Allow multiple JWT tokens on different locations

[gl4nce]

Would be a nice feature, if JWTs in multiple locations can appear with an option to select one for testing.

I'm currently testing an website which is sending two JWTs (access and refresh token) on the same time.

Example request:

GET /api/v1/getpage HTTP/1.1
Host: xyz
Cookie: refresh=eyJhbGciOiJSUzI1NiIsInR5cCI6IkpXVCJ9...
User-Agent: Mozilla/5.0 (X11; Linux x86_64; rv:105.0) Gecko/20100101 Firefox/105.0
Accept: application/json, text/plain, */*
Accept-Language: en-US,en;q=0.5
Accept-Encoding: gzip, deflate
Authorization: Bearer eyJhbGciOiJSUzI1NiIsInR5cCI6IkpXVCJ9...
Connection: close

As you can see, there are JWTs in cookie and authorization header. jwt_tool doesn't work in this case and quits with: Too many tokens! JWT in more than one place: cookie, header, POST data

[OXERY]

If anybody stumbles upon this (after all this time) - one can use the Burp Addon ReShaper with the "Then"-Action Set-Value, e.g. using a cookie as source and set a header with the identical value.

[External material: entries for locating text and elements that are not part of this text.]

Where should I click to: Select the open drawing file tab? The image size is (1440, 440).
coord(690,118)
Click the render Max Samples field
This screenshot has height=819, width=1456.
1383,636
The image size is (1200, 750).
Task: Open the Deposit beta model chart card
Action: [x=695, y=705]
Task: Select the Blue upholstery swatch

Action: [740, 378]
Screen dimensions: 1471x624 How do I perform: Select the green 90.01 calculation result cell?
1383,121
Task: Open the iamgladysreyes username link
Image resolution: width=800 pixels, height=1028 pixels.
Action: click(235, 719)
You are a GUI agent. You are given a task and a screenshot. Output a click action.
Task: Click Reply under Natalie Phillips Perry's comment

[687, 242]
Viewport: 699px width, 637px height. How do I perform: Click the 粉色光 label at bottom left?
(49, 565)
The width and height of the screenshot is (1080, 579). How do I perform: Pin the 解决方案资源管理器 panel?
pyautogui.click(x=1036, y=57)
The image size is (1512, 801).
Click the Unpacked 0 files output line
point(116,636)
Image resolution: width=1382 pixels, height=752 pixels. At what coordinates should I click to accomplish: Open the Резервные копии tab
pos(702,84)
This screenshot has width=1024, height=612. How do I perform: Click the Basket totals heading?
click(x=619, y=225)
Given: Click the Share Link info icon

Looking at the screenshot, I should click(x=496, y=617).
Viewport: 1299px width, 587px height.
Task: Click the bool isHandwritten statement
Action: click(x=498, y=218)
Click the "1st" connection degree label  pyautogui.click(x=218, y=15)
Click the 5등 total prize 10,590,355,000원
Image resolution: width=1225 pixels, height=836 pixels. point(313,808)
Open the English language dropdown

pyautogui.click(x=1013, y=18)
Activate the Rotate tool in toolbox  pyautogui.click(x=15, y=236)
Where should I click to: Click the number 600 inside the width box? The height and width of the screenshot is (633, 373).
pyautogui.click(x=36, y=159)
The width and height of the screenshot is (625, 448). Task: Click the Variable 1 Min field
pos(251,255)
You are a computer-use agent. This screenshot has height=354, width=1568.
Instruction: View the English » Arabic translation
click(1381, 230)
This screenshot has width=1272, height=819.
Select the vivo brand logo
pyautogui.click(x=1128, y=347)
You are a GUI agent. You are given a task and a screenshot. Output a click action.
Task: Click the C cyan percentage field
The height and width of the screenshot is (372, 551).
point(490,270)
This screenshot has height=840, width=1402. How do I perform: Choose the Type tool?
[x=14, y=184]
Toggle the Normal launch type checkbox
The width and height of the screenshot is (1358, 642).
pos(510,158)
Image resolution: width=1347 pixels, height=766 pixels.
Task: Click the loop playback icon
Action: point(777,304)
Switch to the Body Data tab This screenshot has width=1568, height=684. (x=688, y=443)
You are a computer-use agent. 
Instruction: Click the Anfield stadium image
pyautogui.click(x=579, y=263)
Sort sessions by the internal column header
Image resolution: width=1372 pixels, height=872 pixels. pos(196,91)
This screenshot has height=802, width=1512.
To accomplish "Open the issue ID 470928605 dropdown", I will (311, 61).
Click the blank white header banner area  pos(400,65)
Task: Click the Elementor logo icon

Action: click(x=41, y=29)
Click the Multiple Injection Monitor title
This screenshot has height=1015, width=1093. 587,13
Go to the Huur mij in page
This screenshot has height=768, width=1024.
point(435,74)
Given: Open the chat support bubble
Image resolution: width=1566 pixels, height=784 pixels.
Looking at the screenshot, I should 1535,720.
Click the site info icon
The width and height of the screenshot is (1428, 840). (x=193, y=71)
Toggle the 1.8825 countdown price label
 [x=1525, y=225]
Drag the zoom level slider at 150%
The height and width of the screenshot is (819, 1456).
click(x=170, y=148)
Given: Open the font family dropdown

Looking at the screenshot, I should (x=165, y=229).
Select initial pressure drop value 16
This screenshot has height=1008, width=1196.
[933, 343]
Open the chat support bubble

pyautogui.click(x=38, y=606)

Match/Replace is also possible.

[gl4nce]

If anybody stumbles upon this (after all this time) - one can use the Burp Addon ReShaper with the "Then"-Action Set-Value, e.g. using a cookie as source and set a header with the identical value. Match/Replace is also possible.

Thanks for this suggestion. Nevertheless, linking to login protected website isn't very helpful.

[OXERY]

@gl4nce Thanks, I updated the link. Could you please also change/remove the link in your quote? Thanks!